_ACTIONS TO TAKE_.
1) According to the piece about Dr. Jeffrey Reynolds, where did his running career begin?
2) Continue the piece about Dr. Jeffrey Reynolds from its last sentence.

An inspiring message from a two time cancer survivor
Dr. Reynold’s book cover - book available on Amazon

A video version of this interview is available on YouTube.


There’s something profound that happens when you sit down with someone who has stared down death twice and emerged not just alive, but thriving. My recent conversation with Dr. Jeffrey Reynolds on The John Passadino Show wasn’t just another interview about overcoming adversity. It was a masterclass in what it means to truly live, even when everything inside you is screaming to give up.

Dr. Reynolds is the President and CEO of Family and Children’s Association in New York, but his story goes far beyond the impressive credentials. He’s completed five New York City marathons, four Long Island marathons, 30 triathlons, and seven Ironman races. And somewhere between mile markers and finish lines, he was diagnosed with cancer. Twice.

The Unexpected Journey from Barstool to Marathon

The way Jeff tells it, his running career began in the most unlikely place: a bar in Tampa at 2 a.m. during a professional conference. Someone suggested a 5K race that morning. Jeff, in his mid-40s and admittedly not an athlete (he was kicked off the track team in ninth grade for getting other kids to smoke), showed up wearing shorts and shoes that were definitely not made for running.

“The gun goes off. I take off like a bat out of hell, and 90 seconds later, I am huffing, puffing, cursing, and walking,” he told me with refreshing honesty. That 36-minute 5K became a turning point. A couple years later, he won that same race.

But here’s what struck me most about our conversation: Jeff doesn’t just run to finish. He runs to understand himself.

(Collected data entries)
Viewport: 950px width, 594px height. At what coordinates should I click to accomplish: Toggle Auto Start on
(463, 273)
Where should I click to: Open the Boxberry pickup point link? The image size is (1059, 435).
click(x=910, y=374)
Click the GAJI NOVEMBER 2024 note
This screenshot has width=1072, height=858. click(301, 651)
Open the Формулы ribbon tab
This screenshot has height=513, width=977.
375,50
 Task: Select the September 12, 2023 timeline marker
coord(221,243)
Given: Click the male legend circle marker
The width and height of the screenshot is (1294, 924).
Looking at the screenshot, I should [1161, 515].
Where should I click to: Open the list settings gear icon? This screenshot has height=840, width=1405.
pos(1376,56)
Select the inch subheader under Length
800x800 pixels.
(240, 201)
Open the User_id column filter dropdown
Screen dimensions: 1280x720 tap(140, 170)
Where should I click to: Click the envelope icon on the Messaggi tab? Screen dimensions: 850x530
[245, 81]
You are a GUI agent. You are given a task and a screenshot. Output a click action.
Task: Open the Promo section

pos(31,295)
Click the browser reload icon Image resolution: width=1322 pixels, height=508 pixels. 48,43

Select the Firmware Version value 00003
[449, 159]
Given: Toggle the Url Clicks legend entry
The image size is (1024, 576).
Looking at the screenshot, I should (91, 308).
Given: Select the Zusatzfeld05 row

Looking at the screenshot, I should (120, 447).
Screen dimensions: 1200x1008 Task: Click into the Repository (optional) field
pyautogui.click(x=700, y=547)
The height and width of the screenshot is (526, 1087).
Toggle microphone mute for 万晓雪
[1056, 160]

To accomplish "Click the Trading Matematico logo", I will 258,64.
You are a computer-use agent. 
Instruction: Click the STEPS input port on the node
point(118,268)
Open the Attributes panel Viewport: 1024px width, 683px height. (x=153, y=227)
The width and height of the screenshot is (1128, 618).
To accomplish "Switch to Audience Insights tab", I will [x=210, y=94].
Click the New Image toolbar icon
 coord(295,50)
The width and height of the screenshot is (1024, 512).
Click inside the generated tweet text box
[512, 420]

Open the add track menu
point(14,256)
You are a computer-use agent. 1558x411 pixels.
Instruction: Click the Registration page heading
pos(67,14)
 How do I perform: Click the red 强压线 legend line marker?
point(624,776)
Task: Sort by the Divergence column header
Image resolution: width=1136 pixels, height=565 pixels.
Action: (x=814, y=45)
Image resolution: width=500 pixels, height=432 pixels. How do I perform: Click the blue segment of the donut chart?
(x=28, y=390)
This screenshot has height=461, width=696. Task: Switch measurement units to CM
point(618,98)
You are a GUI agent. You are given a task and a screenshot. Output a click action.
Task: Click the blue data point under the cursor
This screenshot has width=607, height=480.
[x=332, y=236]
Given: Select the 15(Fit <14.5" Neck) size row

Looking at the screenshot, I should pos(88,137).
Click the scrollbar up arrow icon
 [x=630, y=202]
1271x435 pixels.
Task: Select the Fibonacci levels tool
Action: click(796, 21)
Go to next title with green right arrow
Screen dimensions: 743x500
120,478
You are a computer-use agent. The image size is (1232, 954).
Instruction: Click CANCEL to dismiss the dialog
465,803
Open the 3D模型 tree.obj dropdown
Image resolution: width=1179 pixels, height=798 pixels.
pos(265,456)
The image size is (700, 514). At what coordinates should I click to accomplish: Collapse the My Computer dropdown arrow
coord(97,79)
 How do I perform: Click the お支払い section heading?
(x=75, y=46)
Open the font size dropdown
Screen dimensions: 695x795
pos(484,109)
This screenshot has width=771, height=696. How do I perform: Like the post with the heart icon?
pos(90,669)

_NUMBERED RESPONSES_.
1) At a bar in Tampa at 2 a.m. during a professional conference.

2)
Mile 18: The Dark and Lonely Place

There’s a moment in every marathon, Jeff explained, that tests everything you think you know about yourself. It happens around mile 18. You’ve been out on the road for a couple of hours. Your body is breaking down. Your nutrition is failing. The finish line is too far to see, but you’ve come too far to quit.

“Your mind starts playing games with you,” Jeff said. “You could just stop. You could walk. Nobody really cares. You’re getting the same free banana and bottle of water and dumb medal you can’t even wear to work at the end of it.”

When he found himself two-thirds of the way through his chemotherapy treatments, he recognized that same dark, lonely place. The parallel was undeniable. His body was breaking down. The end wasn’t in sight. Every cell in his body wanted to quit.

But he didn’t.

Getting Comfortable with Being Uncomfortable

This is where Jeff’s story transcends athletics and cancer and becomes something much more universal. We live in a world engineered for comfort, he pointed out. Want dinner? Order it to your door. Feeling stressed? There’s an app for that. But real growth, real transformation, happens in the spaces where we’re uncomfortable.

“Part of that for me was getting comfortable with being uncomfortable,” Jeff explained. “Acknowledging the uncomfortability. Yeah, this sucks. Yeah, my body hurts. And then you acknowledge it and you put it aside and you keep going.”

This isn’t toxic positivity or “just push through it” bravado. It’s something deeper. It’s about being present with your pain, naming it, and then making a conscious choice to continue anyway. It’s about finding meaning in the struggle itself.

The Things Men Don’t Usually Say

What really got me about Jeff’s book, “Every Mile Matters: Turning Triathlon Training into Cancer Triumph,” was how he talked about things men don’t typically discuss. Friendship. Isolation. Vulnerability. Spirituality.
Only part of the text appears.